Skip to main content

Overview

This tutorial shows you how to evaluate generated samples to ensure they meet your quality standards. Learn how to use automatic evaluation, interpret results, and iterate for improvement.

What You’ll Learn

  • Understanding automatic evaluation
  • Checking conformance and quality
  • Interpreting evaluation metrics
  • Using chat to understand results
  • Adding human labels

Prerequisites

  • Completed sample generation (see Generating Samples)
  • Run ID from generation
  • API key for authentication

Step 1: Understanding Automatic Evaluation

After generation completes, Dataframer automatically evaluates your samples. No action needed!

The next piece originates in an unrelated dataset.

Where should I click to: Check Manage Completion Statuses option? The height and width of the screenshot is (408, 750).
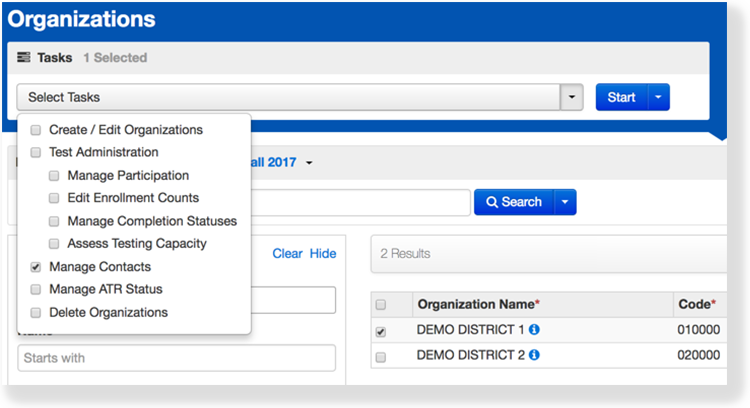click(x=54, y=221)
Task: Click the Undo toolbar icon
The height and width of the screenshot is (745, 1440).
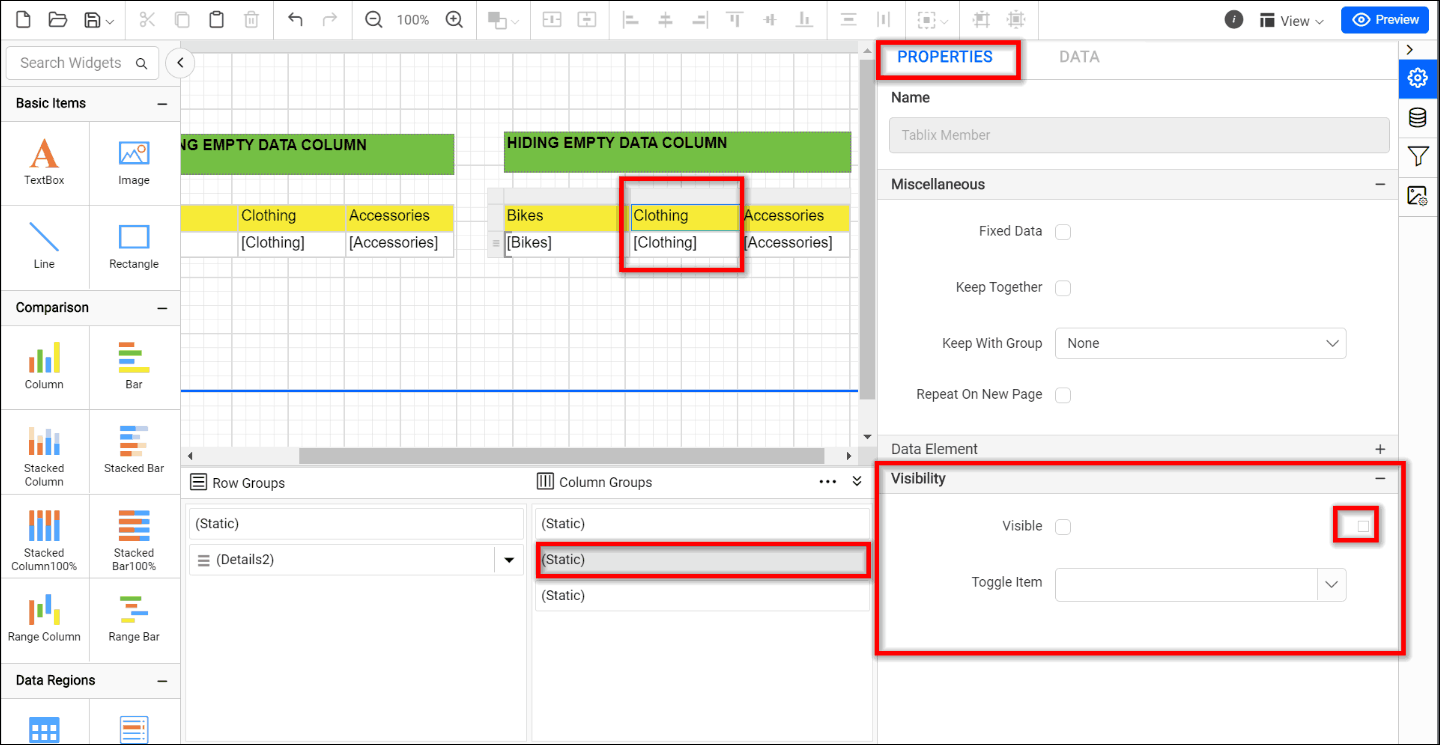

What Gets Evaluated:
  • Conformance: Do samples meet requirements?
  • Quality: Are samples realistic and well-formed?
  • Classification: Which variation axes do samples fall into?
Automatic evaluation runs in the background after generation completes.

Step 2: Check Evaluation Status

Verify evaluation is complete:
curl -X GET 'https://df-api.dataframer.ai/api/dataframer/runs/run_xyz456/' \
  -H 'Authorization: Bearer YOUR_API_KEY'
Response:
{
  "run_id": "run_xyz456",
  "spec_id": "spec_xyz789",
  "status": "SUCCEEDED",
  "total_samples": 10,
  "created_at": "2025-11-26T10:30:00Z",
  "evaluation": {
    "status": "COMPLETED",
    "evaluation_id": "eval_abc123"
  }
}
Look for evaluation.status == "COMPLETED".

Step 3: View Evaluation Summary

Get high-level evaluation metrics:
curl -X GET 'https://df-api.dataframer.ai/api/dataframer/evaluations/eval_abc123/' \
  -H 'Authorization: Bearer YOUR_API_KEY'
Response:
{
  "evaluation_id": "eval_abc123",
  "run_id": "run_xyz456",
  "status": "COMPLETED",
  "created_at": "2025-11-26T10:35:00Z",
  "metrics": {
    "conformance_rate": 0.90,
    "total_samples": 10,
    "passed_samples": 9,
    "failed_samples": 1,
    "average_quality_score": 8.2
  },
  "classifications": {
    "Sentiment": {
      "Very positive": 2,
      "Positive": 2,
      "Neutral": 3,
      "Negative": 2,
      "Very negative": 1
    },
    "Product Category": {
      "Electronics": 3,
      "Clothing": 2,
      "Home & Garden": 3,
      "Food & Beverage": 2
    }
  }
}

Interpreting Summary Metrics

Conformance Rate: 90%
  • 9 out of 10 samples meet all requirements
  • Excellent result (>90% is target)
Average Quality Score: 8.2/10
  • Overall quality is good
  • Above 8.0 is production-ready
Classifications:
  • Good distribution across variation axes
  • Balanced coverage of all categories
Target: 95%+ conformance, 8+ quality score for production use.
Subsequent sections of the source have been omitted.